**Task:** Swap "screenshot" for "snapshot" in the entries from the first line through the line with "pos(1438,445)", both included, and give those lines again with nothing else altered.

**Supplied entries:**
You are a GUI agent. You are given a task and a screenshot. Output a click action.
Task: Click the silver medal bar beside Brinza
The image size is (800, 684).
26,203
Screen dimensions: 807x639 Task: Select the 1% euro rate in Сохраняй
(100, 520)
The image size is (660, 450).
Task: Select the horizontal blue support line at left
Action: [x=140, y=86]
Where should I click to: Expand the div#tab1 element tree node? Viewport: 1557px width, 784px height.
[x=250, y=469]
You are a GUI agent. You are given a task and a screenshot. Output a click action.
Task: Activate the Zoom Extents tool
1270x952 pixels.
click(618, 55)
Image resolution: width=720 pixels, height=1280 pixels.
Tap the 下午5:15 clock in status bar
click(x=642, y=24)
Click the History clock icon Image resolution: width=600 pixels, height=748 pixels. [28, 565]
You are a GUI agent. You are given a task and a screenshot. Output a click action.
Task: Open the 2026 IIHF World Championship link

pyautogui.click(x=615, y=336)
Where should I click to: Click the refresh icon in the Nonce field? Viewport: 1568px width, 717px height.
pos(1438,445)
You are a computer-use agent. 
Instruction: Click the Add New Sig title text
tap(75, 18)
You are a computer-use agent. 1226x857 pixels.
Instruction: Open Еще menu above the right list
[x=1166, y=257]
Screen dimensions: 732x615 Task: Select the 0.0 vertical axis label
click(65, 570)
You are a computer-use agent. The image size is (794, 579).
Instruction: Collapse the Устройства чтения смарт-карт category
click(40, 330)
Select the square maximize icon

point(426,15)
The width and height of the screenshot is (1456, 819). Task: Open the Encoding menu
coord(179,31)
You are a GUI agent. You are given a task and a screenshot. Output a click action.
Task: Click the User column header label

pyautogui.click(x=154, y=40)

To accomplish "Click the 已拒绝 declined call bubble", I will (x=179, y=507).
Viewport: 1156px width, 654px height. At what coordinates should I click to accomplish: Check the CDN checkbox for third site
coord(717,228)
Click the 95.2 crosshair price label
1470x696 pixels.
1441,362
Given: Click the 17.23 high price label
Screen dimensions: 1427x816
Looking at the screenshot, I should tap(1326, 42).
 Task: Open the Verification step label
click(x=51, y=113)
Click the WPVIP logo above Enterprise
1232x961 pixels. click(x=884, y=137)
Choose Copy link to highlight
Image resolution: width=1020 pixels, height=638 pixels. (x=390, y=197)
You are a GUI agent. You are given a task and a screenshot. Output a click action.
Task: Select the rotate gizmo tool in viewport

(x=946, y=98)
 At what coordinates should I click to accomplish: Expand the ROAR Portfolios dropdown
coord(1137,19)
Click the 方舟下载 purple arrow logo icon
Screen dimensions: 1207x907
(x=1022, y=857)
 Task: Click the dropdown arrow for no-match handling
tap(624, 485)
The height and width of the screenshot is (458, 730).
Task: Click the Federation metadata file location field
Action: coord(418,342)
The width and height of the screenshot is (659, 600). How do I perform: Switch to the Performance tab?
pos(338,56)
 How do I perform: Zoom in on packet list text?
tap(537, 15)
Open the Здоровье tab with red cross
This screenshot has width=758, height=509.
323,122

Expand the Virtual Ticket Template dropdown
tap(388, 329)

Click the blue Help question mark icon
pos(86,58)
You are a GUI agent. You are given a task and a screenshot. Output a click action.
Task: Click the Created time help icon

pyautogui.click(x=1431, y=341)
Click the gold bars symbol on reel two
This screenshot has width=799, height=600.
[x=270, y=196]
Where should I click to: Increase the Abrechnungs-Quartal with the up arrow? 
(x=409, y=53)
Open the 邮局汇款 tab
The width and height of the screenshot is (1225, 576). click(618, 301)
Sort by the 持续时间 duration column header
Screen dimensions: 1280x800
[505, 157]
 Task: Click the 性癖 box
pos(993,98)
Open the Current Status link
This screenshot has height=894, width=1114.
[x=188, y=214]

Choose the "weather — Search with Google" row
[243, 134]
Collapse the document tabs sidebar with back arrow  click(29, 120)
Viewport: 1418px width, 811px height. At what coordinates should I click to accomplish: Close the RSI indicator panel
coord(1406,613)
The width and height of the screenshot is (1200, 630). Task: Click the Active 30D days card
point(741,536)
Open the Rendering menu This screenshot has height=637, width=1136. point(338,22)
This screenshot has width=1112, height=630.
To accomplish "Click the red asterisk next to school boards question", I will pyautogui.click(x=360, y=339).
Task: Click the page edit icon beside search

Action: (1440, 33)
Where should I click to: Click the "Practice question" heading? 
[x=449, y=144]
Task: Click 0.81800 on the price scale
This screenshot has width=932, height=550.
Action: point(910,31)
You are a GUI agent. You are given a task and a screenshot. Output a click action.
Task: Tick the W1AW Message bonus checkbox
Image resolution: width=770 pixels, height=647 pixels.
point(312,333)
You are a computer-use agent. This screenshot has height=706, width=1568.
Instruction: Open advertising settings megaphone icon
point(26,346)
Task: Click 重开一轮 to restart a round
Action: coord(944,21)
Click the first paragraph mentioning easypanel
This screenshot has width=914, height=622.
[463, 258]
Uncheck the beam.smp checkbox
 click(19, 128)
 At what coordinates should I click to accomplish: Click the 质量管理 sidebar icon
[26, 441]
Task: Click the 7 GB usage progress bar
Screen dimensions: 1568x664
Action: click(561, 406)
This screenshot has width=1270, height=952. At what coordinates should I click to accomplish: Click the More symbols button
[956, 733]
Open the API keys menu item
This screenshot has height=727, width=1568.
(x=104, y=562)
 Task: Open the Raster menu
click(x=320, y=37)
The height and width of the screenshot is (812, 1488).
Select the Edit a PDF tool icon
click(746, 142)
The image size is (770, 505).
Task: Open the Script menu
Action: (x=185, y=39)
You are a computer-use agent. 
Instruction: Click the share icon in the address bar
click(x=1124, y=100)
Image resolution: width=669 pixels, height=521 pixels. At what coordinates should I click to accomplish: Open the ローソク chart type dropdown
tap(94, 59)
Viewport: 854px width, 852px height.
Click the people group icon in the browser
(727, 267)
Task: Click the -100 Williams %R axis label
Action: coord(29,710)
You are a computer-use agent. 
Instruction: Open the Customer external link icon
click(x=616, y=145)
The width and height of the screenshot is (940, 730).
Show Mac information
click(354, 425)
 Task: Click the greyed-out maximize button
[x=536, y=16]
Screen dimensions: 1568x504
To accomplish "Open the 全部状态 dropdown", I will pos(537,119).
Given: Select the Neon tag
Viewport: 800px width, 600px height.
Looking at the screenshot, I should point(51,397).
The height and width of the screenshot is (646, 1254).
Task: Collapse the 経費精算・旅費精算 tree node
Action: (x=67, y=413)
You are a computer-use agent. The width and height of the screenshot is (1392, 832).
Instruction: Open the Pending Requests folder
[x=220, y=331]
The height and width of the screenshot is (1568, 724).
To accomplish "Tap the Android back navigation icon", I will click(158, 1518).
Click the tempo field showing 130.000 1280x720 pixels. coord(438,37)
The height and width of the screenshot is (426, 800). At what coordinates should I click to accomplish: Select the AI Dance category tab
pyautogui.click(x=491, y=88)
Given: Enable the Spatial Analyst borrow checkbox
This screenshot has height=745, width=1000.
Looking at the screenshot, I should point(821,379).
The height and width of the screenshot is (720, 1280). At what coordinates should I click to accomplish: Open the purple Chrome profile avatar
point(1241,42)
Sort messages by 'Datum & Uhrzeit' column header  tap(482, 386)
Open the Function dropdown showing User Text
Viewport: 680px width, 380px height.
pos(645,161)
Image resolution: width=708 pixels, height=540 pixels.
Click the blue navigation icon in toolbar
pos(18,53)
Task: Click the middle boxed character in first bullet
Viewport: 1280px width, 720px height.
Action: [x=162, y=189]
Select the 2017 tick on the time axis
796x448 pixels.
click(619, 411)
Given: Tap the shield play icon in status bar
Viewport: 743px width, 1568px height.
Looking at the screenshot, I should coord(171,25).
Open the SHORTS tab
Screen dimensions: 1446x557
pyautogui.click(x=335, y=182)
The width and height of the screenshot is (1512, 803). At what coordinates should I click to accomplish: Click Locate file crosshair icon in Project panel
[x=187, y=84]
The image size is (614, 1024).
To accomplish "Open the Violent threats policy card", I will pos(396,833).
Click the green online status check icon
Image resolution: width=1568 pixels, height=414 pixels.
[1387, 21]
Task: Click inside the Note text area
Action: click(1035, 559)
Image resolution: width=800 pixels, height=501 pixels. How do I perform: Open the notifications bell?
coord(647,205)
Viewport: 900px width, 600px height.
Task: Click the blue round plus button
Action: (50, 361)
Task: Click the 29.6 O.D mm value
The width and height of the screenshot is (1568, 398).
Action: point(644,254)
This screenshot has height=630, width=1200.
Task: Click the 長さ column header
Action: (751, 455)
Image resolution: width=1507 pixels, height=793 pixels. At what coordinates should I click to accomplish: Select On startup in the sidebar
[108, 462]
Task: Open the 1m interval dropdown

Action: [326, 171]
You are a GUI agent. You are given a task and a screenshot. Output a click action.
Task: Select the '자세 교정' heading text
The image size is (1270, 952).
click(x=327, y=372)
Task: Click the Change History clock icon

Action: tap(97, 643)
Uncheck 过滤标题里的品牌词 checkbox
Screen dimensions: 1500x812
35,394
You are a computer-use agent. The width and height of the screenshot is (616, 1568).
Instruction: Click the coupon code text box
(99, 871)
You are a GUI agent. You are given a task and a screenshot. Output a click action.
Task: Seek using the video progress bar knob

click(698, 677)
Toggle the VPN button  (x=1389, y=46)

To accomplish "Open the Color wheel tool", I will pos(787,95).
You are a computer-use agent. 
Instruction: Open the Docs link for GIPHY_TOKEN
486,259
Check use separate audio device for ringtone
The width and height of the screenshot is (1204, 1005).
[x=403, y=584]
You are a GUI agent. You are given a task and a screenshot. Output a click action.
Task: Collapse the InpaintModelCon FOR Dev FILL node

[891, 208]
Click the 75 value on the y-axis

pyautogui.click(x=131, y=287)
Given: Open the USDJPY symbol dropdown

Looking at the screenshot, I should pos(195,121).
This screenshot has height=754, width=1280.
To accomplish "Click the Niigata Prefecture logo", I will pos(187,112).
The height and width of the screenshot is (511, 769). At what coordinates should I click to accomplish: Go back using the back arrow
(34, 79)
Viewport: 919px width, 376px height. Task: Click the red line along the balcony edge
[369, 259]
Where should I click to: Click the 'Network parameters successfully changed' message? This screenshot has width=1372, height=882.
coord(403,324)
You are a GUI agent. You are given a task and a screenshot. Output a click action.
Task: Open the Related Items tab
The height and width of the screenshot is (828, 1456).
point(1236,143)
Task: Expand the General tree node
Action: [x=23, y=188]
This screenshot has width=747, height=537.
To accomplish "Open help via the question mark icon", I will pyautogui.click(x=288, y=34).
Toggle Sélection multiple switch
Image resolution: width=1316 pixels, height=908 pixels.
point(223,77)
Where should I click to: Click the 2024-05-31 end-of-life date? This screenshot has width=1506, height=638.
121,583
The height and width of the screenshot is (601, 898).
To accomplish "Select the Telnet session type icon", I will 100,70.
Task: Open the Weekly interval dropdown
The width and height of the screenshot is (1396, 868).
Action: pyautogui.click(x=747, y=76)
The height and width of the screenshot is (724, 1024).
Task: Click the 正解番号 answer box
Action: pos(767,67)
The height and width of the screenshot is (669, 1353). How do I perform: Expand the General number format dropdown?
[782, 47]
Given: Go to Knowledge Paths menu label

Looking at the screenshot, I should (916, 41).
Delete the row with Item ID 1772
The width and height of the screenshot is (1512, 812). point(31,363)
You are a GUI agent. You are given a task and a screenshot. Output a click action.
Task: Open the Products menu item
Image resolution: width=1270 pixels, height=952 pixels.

**The solution:**
You are a GUI agent. You are given a task and a snapshot. Output a click action.
Task: Click the silver medal bar beside Brinza
The image size is (800, 684).
26,203
Screen dimensions: 807x639 Task: Select the 1% euro rate in Сохраняй
(100, 520)
The image size is (660, 450).
Task: Select the horizontal blue support line at left
Action: [x=140, y=86]
Where should I click to: Expand the div#tab1 element tree node? Viewport: 1557px width, 784px height.
[x=250, y=469]
You are a GUI agent. You are given a task and a snapshot. Output a click action.
Task: Activate the Zoom Extents tool
1270x952 pixels.
click(618, 55)
Image resolution: width=720 pixels, height=1280 pixels.
Tap the 下午5:15 clock in status bar
click(x=642, y=24)
Click the History clock icon Image resolution: width=600 pixels, height=748 pixels. [28, 565]
You are a GUI agent. You are given a task and a snapshot. Output a click action.
Task: Open the 2026 IIHF World Championship link

pyautogui.click(x=615, y=336)
Where should I click to: Click the refresh icon in the Nonce field? Viewport: 1568px width, 717px height.
pos(1438,445)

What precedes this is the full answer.